Il futuro di Netfllix: c'è vita dopo Stranger Things?

La domanda è lecita, la risposta è più difficile di quanto possa apparire. Il problema principale di Netflix sembra essere la sua stessa strategia: la quantità sopra la qualità. In un catalogo infinito, è diventato difficile per un nuovo show emergere e creare quel fenomeno culturale che fu la prima stagione delle avventure di Hawkins.

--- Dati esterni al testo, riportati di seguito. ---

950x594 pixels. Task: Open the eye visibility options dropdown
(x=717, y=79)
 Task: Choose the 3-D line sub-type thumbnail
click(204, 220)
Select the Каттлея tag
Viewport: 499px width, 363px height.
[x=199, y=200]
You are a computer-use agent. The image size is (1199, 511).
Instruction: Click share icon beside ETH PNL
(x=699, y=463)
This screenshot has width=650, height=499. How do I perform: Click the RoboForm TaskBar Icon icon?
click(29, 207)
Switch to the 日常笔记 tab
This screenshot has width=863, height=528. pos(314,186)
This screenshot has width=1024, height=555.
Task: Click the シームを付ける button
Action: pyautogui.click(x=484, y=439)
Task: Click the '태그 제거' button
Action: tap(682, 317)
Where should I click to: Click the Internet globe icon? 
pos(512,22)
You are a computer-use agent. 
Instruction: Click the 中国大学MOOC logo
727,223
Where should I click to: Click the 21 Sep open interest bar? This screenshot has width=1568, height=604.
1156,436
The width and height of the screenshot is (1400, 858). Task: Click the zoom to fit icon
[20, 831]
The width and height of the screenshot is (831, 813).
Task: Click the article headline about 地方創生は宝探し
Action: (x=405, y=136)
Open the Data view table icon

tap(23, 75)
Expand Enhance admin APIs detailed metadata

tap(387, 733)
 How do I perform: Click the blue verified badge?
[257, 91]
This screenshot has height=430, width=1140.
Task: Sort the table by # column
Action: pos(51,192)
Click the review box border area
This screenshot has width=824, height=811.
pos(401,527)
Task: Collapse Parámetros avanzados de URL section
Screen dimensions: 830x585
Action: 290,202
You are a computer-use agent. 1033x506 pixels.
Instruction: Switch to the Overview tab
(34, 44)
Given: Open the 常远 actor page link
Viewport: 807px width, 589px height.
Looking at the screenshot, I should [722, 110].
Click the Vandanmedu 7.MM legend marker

Mentre concorrenti come Apple TV+ puntano sul prestigio (si pensi a Severance o Ted Lasso) e sulla cura maniacale di pochi titoli selezionati, Netflix continua a inondare la piattaforma di contenuti che spesso passano inosservati. Questa saturazione ha creato una reputazione difficile da scrollarsi di dosso: quella di una catena di montaggio che sacrifica l'identità artistica per nutrire l'algoritmo. I rivali hanno imparato dagli errori di Netflix, colpendo con precisione dove il colosso è più vulnerabile. Da un lato, Prime Video e MGM stanno investendo con forza sull'esperienza cinematografica tradizionale, garantendo ai film una finestra nelle sale che restituisce loro quel senso di "evento" che lo streaming puro fatica a replicare. Dall'altro, la scelta di molti competitor di tornare al rilascio settimanale degli episodi sta premiando la longevità del discorso pubblico, a differenza della pratica di Netflix di rilasciare intere stagioni simultaneamente, spegnendo l'interesse del pubblico troppo in fretta.

Copyright by Netflix and other relevant production studios and distributors

Per rispondere a questa erosione di prestigio, l'azienda sta virando verso territori nuovi come gli eventi dal vivo, i podcast e lo sport, includendo nel pacchetto persino le partite della NFL. È un segnale chiaro di adattamento: poiché altri streamer hanno iniziato a superare Netflix sul piano della narrazione originale d'autore, la dirigenza sta cercando di trasformare la piattaforma in un hub di intrattenimento totale per differenziarsi e mantenere alta l'attenzione degli abbonati.

Per ritrovare lo smalto perduto, la soluzione potrebbe essere controintuitiva: produrre meno. Limitare il numero di produzioni originali permetterebbe a Netflix di dedicare più cura ai singoli progetti, attirando nuovamente registi e autori visionari che cercano libertà creativa e attenzione ai dettagli.